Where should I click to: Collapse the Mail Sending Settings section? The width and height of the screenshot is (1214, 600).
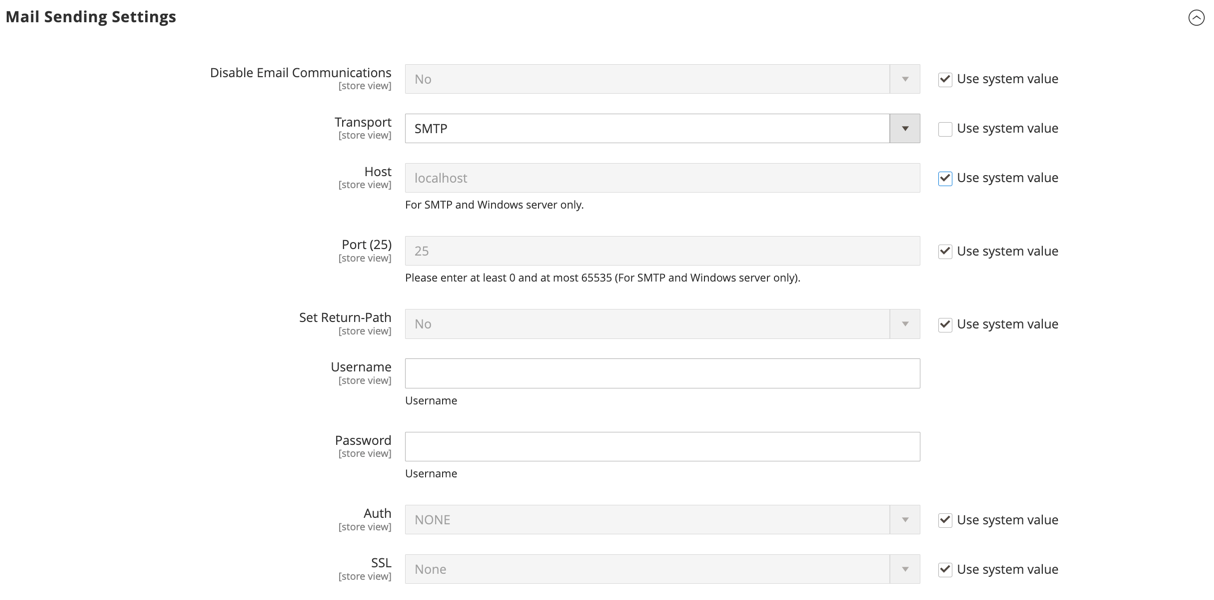1196,18
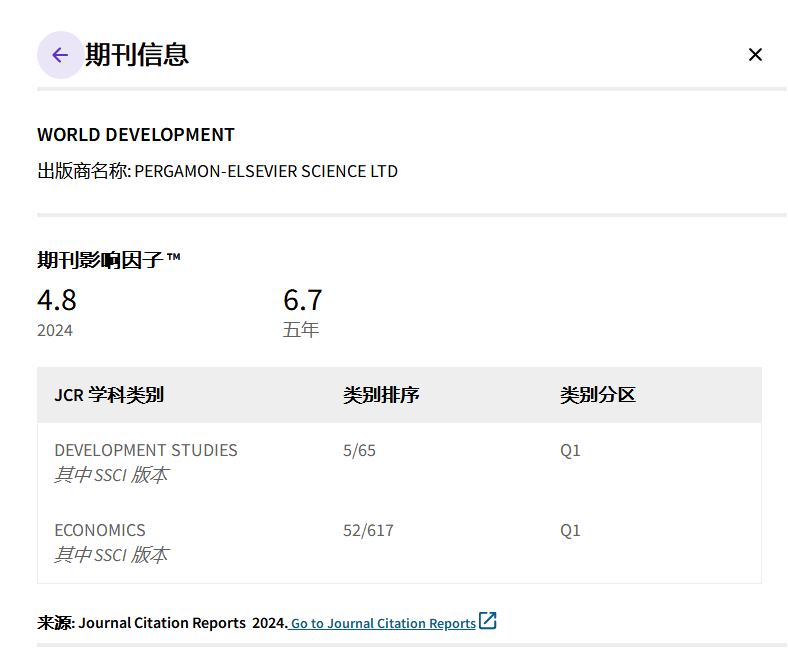The height and width of the screenshot is (649, 788).
Task: Click the 类别排序 column header
Action: click(381, 395)
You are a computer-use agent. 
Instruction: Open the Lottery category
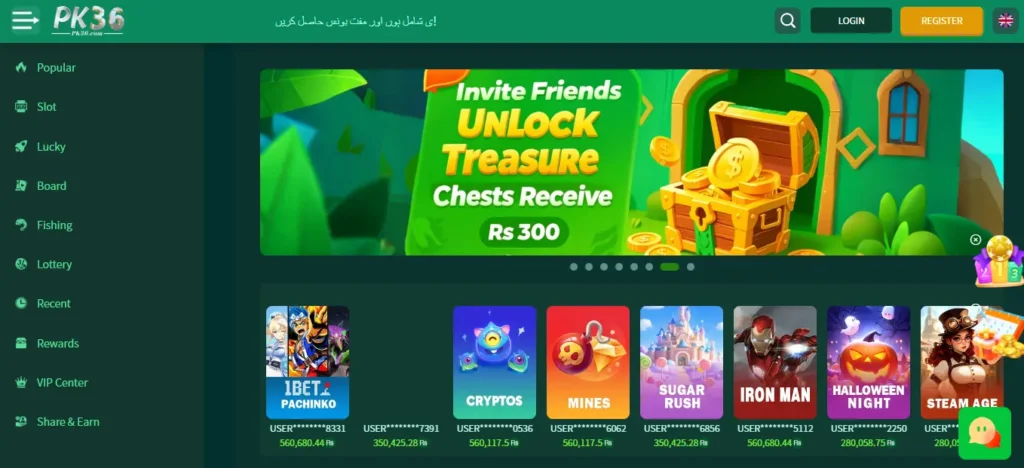[54, 264]
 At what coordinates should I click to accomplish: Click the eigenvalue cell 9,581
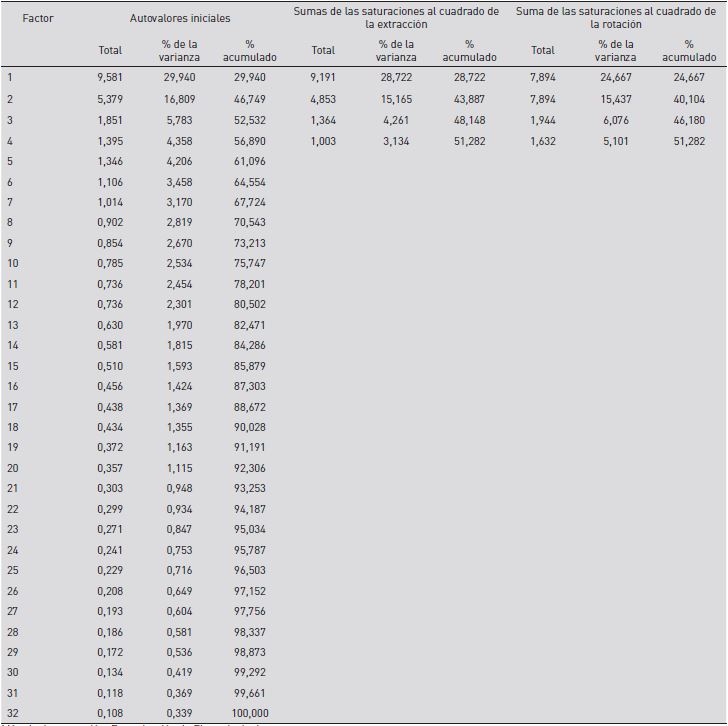click(x=110, y=77)
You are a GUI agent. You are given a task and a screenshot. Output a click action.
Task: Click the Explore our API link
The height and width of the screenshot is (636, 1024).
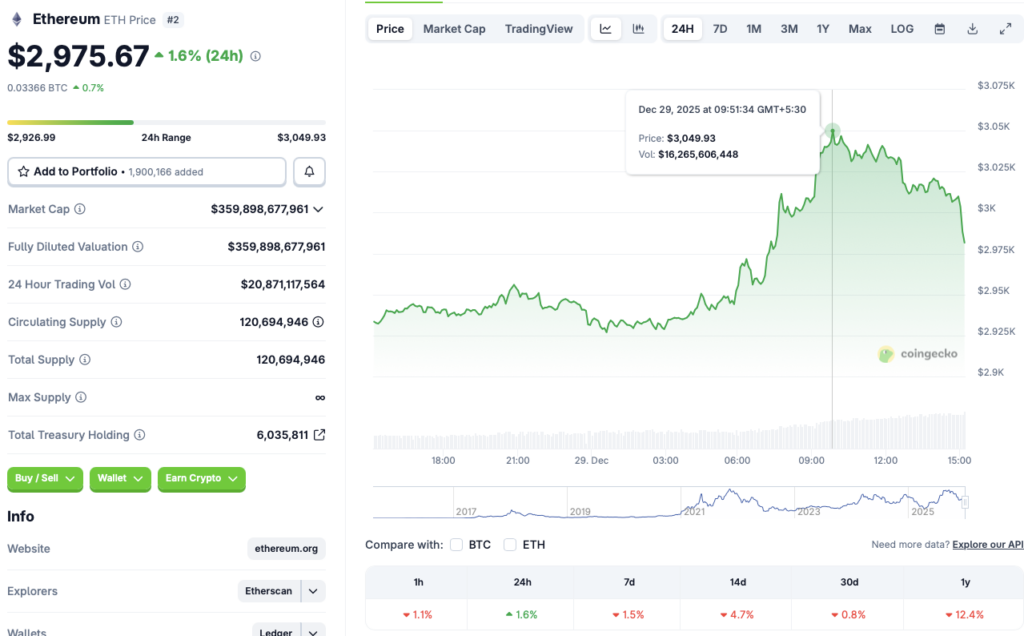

◆ **TO DO**
In the copy, no pictures are to appear; write out exactly the lines from the one containing "At what coordinates" through the end of the listing above and no further lines.

◆ **EXPECTED ANSWER**
 At what coordinates should I click to accomplish: Click the eigenvalue cell 9,581
click(x=110, y=77)
You are a GUI agent. You are given a task and a screenshot. Output a click action.
Task: Click the Explore our API link
The height and width of the screenshot is (636, 1024).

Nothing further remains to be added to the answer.